Let's change that to Document CMYK. So now if I apply any transparency on this spread, everything on the spread will be converted to the Document CMYK blend space. So I'll just select this black square and go to my Effects panel and I'll just change the Opacity from 100% to 99%. And look at that. See all the color shift? That's really interesting because they're not even touching that black square. So you might not think they would be involved or have any kind of change with it. But just because they're on the same spread, InDesign will convert them to the transparency blend space.
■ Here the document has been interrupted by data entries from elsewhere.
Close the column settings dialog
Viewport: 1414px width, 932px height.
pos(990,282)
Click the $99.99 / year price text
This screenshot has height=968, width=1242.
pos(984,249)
So again, just like we saw in that ColorSync utility, the reds and the greens that were really rich and saturated in RGB are now kind of dulled and flattened when they are converted to the CMYK blend space. Let's try another example. Here are CMYK colors in a placed CMYK Photoshop file and I'll choose RGB blend space. So now these CMYK elements will be converted to RGB if there's any transparency on this spread. So again, I'll click the black square and I'll reduce the opacity to introduce transparency to the spread, and you didn't see very much of a change, and if you think back to that graph, that kind of makes sense because the RGB blend space has a much wider gamut of colors that it can represent.
So it can represent both those supersaturated reds and greens and these more dull reds and greens. So there's not going to be much of a change here. Now there is one more aspect to transparency blend space that's worth explaining. If I look in the menu, it just says, Document RGB and Document CMYK. Well, that doesn't really tell me exactly which flavor of RGB and CMYK I'm talking about. What is this document using for RGB and CMYK blend space? Well, I can look in my Color Settings and I can see my Working Spaces, but that's not necessarily the same as the document color spaces,and in fact, it's kind of annoying.
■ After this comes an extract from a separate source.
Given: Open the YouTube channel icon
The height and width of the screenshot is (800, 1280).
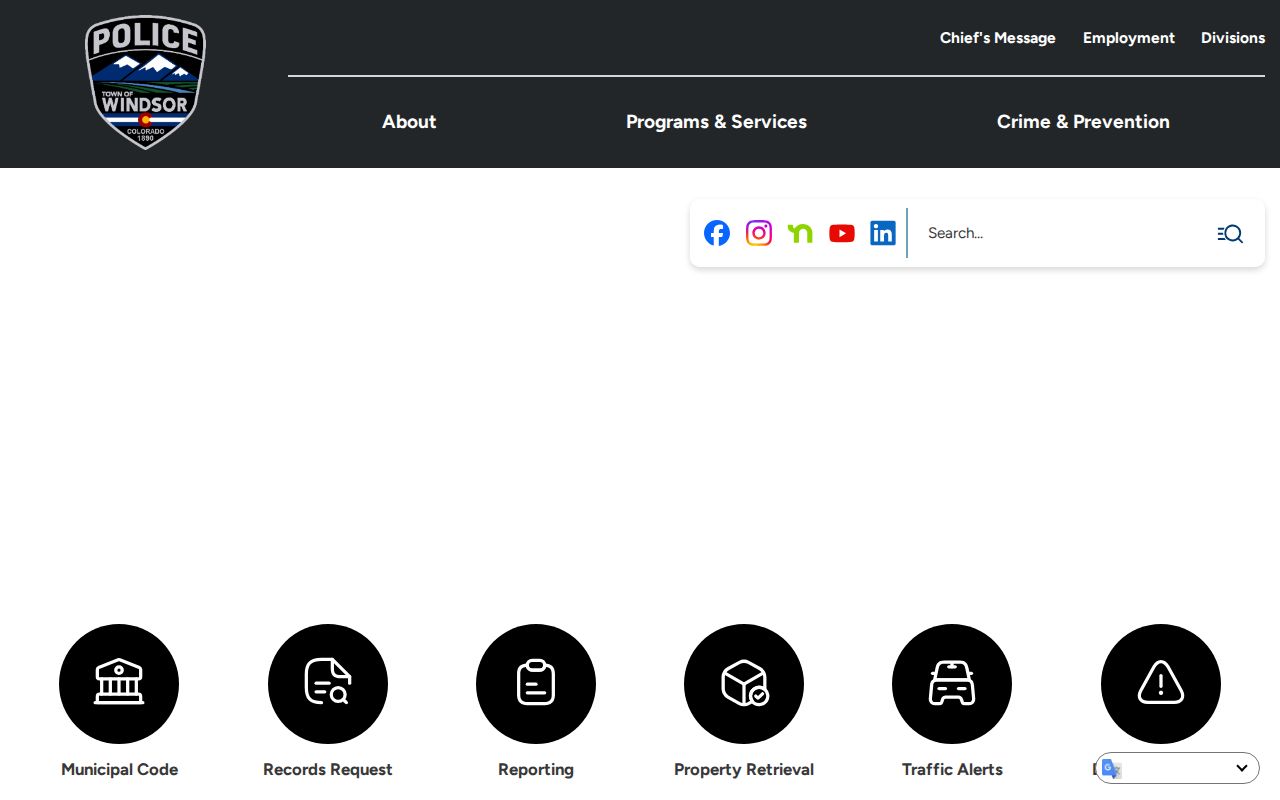Looking at the screenshot, I should point(842,233).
There's no real easy place to go to see which color spaces a document is using. These Working Spaces only apply to newly created documents, not necessarily documents you already have opened. So one way you can tell is by using either this North American Prepress 2 settings or your own custom settings, but just make sure you have this option checked, Profile Mismatches: Ask When Opening. That way if the RGB and CMYK working spaces are different from the Document CMYK and RGB working spaces, you'll get an alert.
Let me show you what I mean. I'll open another document that uses different RGB and CMYK spaces. This one called Profile Mismatch, and because I have that setting turned on, I get this dialog box and it will tell me the working spaces for that document. So in this case, this document is using Apple RGB as its document RGB space and U.S. Sheetfed Uncoated as its CMYK working space. So that's just a way you can know exactly which flavor of RGB and CMYK a document is using to blend with.
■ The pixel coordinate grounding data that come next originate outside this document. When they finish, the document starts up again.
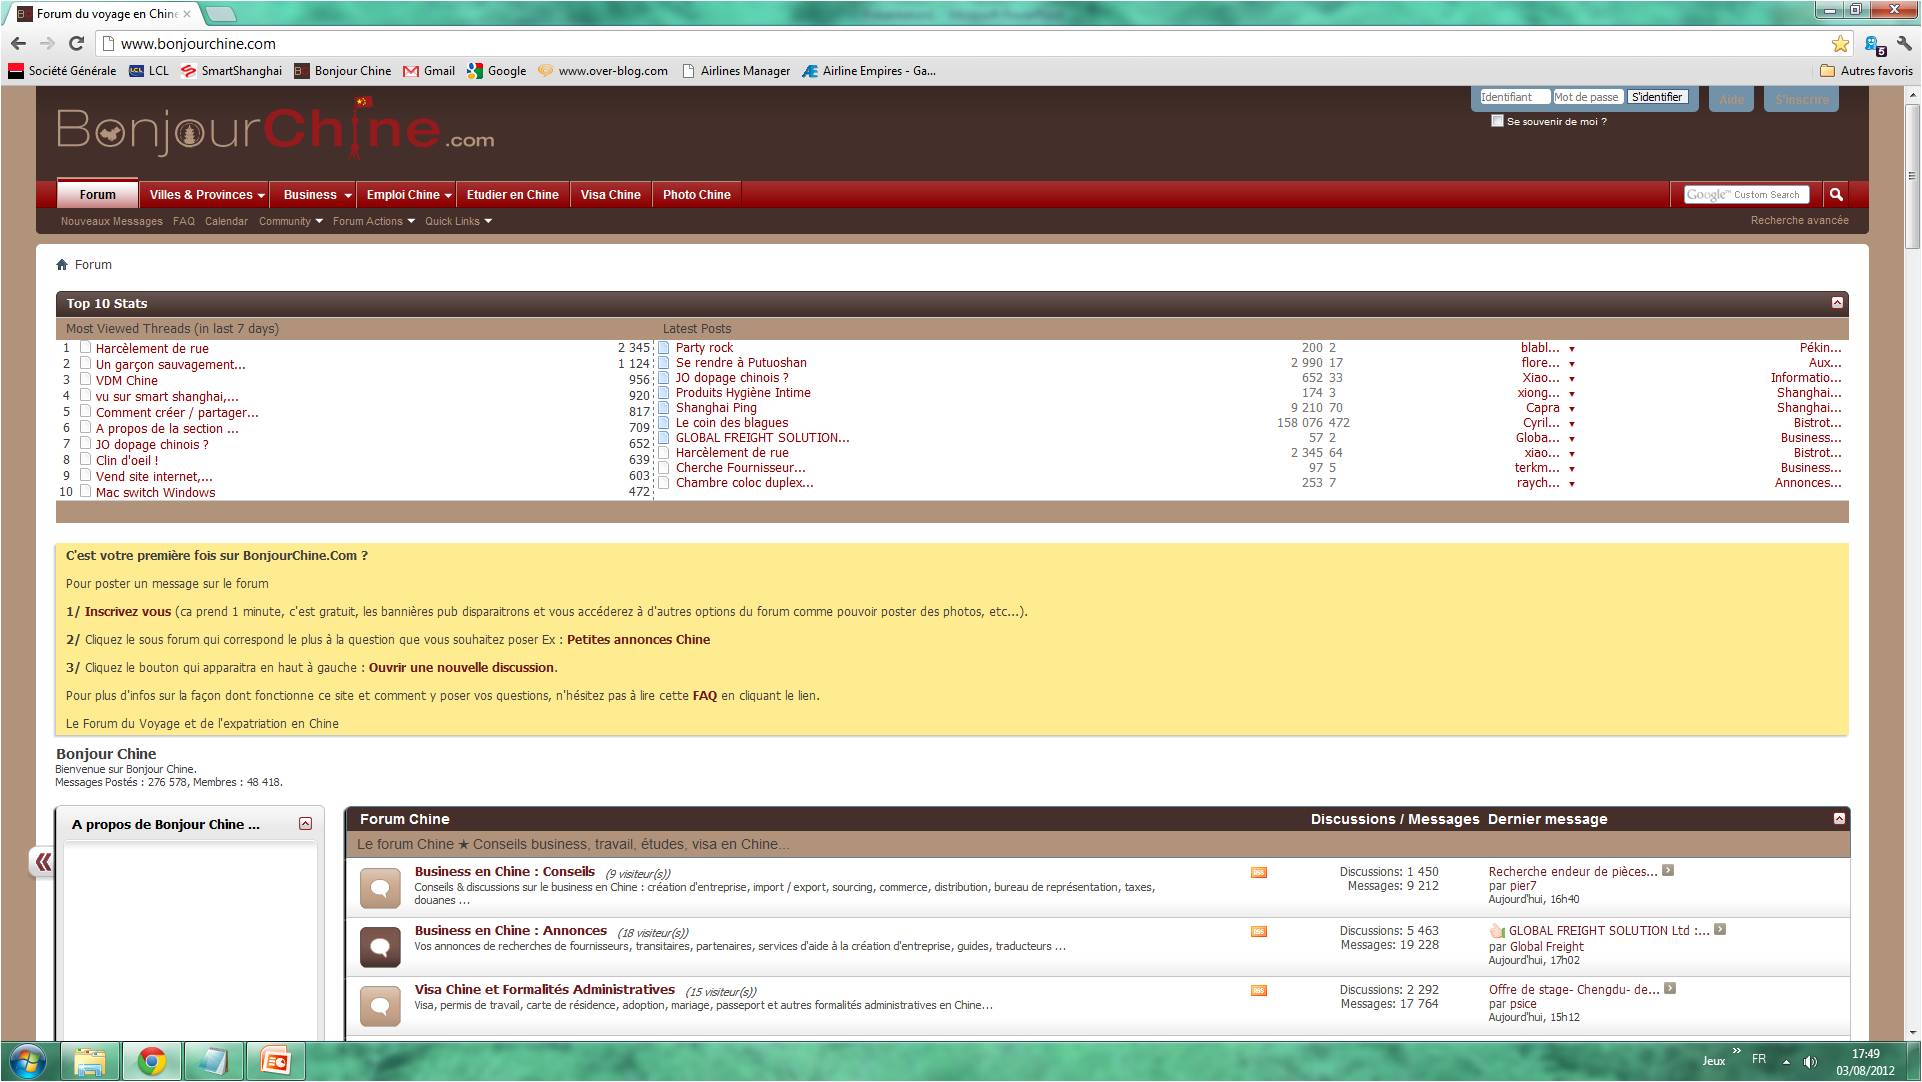Click the site search magnifier icon

point(1835,195)
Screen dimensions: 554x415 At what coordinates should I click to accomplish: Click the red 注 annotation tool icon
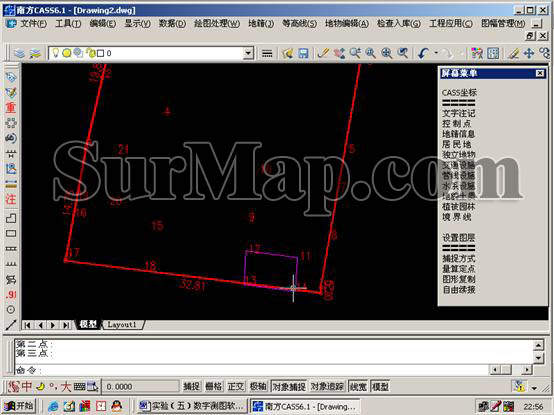[x=11, y=200]
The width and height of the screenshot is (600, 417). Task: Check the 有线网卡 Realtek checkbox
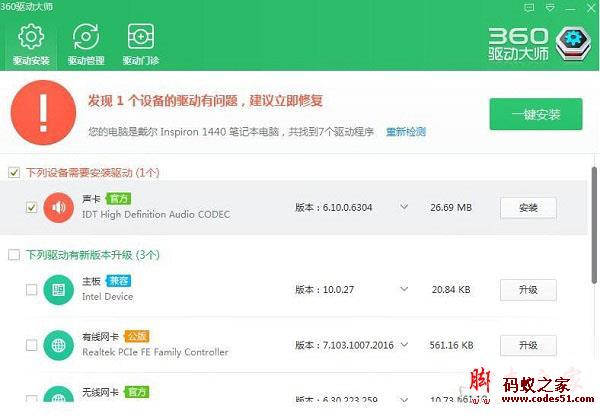pos(31,346)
The color space you choose as your transparency blend space will determine a lot about the look of your effects. You can achieve a wider variety of effects using RGB blend space because some of the blending modes just work better there, but be mindful of what's happening when you apply transparency. Remember, everything on a spread is converted to the blend space. Keep an eye out for color shifts when you apply effects and know what color spaces your document is using. Make sure they are appropriate for your final output. That way you won't get any unexpected color changes at the end of your workflow.